The three subsequent Discoverers were successfully orbited, but all of their cameras failed when the film snapped during loading. Ground tests determined that the acetate-based film became brittle in the vacuum of space, something that had not been discovered even in high altitude, low pressure testing. The Eastman Kodak Company was tasked with creating a more resilient replacement. Kodak developed a technique of coating a high-resolution emulsion on a type of polyester from DuPont. Not only was the resulting polyester-based film resistant to vacuum brittling, it weighed half as much as the prior acetate-based film.

There were four more partially successful and unsuccessful missions in the KH-1 series before Discoverer 13 (10 August 1960), which managed a fully successful capsule recovery for the first time. This was the first recovery of a man-made object from space, beating the Soviet Korabl Sputnik 2 by nine days. Discoverer 13 is now on display in the "Milestones of Flight" hall in the National Air and Space Museum in Washington, D.C.

Two days after the 18 August 1960 launch of Discoverer 14, its film bucket was successfully retrieved in the Pacific Ocean by a Fairchild C-119 Flying Boxcar transport plane. This was the first successful return of a payload from orbit, occurring just one day before the launch of Korabl-Sputnik 2, a biosatellite that took into orbit the two Soviet space dogs, Belka and Strelka, and safely returned them to Earth.

The impact of CORONA on American intelligence gathering was tremendous. With the success of Discoverer 14, which returned  of film and provided more coverage of the Soviet Union than all preceding U2 flights, for the first time the United States had a clear picture of the USSR's strategic nuclear capabilities. Before CORONA, the National Intelligence Estimates (NIE) of CIA were highly uncertain and strongly debated. Six months before Discoverer 14, an NIE predicted that the Soviets would have 140–200 ICBMs deployed by 1961. A month after the flight of Discoverer 14, that estimate was refined to just 10–25.

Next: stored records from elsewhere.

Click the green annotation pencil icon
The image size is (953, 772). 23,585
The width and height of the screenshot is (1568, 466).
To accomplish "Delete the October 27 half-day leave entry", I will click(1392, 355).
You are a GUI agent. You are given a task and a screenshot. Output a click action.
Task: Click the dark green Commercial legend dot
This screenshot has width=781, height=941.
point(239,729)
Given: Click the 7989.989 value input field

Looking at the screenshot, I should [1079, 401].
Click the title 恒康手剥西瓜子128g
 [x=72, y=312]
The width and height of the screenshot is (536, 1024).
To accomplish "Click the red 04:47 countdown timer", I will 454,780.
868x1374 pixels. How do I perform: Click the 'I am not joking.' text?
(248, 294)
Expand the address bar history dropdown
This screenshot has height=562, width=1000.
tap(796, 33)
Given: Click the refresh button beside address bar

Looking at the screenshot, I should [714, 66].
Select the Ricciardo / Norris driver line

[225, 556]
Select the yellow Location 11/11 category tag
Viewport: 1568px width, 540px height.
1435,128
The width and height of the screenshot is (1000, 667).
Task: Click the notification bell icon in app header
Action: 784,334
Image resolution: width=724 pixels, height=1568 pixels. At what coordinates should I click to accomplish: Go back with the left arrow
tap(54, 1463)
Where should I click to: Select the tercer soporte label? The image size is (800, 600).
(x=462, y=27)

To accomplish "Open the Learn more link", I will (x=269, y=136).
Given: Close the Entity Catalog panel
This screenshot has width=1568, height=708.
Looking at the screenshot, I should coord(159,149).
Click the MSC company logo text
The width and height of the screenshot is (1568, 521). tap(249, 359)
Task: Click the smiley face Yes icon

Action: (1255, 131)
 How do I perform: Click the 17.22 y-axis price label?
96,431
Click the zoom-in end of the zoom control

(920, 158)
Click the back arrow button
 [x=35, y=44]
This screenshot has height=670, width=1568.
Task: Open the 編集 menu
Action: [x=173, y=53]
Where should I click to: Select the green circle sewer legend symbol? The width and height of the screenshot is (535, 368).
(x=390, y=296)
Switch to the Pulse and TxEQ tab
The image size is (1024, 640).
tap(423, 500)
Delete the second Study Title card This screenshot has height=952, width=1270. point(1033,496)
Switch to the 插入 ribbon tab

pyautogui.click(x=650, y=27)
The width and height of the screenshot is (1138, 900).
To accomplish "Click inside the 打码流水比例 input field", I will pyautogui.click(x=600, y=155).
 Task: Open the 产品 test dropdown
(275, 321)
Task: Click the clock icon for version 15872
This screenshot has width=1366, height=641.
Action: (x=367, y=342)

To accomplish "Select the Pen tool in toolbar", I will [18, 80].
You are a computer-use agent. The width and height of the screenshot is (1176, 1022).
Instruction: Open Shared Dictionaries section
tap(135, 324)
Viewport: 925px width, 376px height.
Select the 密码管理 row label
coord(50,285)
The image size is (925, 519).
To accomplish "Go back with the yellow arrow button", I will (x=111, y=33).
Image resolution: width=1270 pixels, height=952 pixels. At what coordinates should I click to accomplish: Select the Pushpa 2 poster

Additionally, CORONA increased the pace at which intelligence could be received, with satellites providing monthly coverage from the start. Photographs were more easily assessed by analysts and political leaders than covert agent reports, improving not just the amount of intelligence but its accessibility.

The KH-1 series ended with Discoverer 15 (13 September 1960), whose capsule successfully deorbited but sank into the Pacific Ocean and was not recovered.

Later KH Series 
In 1963, the KH-4 system was introduced with dual cameras and the program made completely secret by then president, John Kennedy. The Discoverer label was dropped and all launches became classified. Because of the increased satellite mass, the basic Thor-Agena vehicle’s capabilities were augmented by the addition of three Castor solid-fueled strap-on motors. On 28 February 1963, the first Thrust Augmented Thor lifted from Vandenberg Air Force Base at Launch Complex 75 carrying the first KH-4 satellite. The launch of the new and unproven booster went awry as one SRB failed to ignite. Eventually the dead weight of the strap-on motor dragged the Thor off its flight path, leading to a Range Safety destruct. It was suspected that a technician had not attached an umbilical on the SRB properly. Although some failures continued to occur during the next few years, the reliability rate of the program significantly improved with KH-4. Maneuvering rockets were also added to the satellite beginning in 1963. These were different from the attitude stabilizing thrusters which had been incorporated from the beginning of the program. CORONA orbited in very low orbits to enhance resolution of its camera system. But at perigee (the lowest point in the orbit), CORONA endured drag from the atmosphere of Earth. In time, this could cause its orbit to decay and force the satellite to re-enter the atmosphere prematurely. The new maneuvering rockets were designed to boost CORONA into a higher orbit, and lengthen the mission time even if low perigees were used. For use during unexpected crises, the National Reconnaissance Office (NRO) kept a CORONA in "R-7" status, meaning ready for launch in seven days. By the summer of 1965, NRO was able to maintain CORONA for launch within one day.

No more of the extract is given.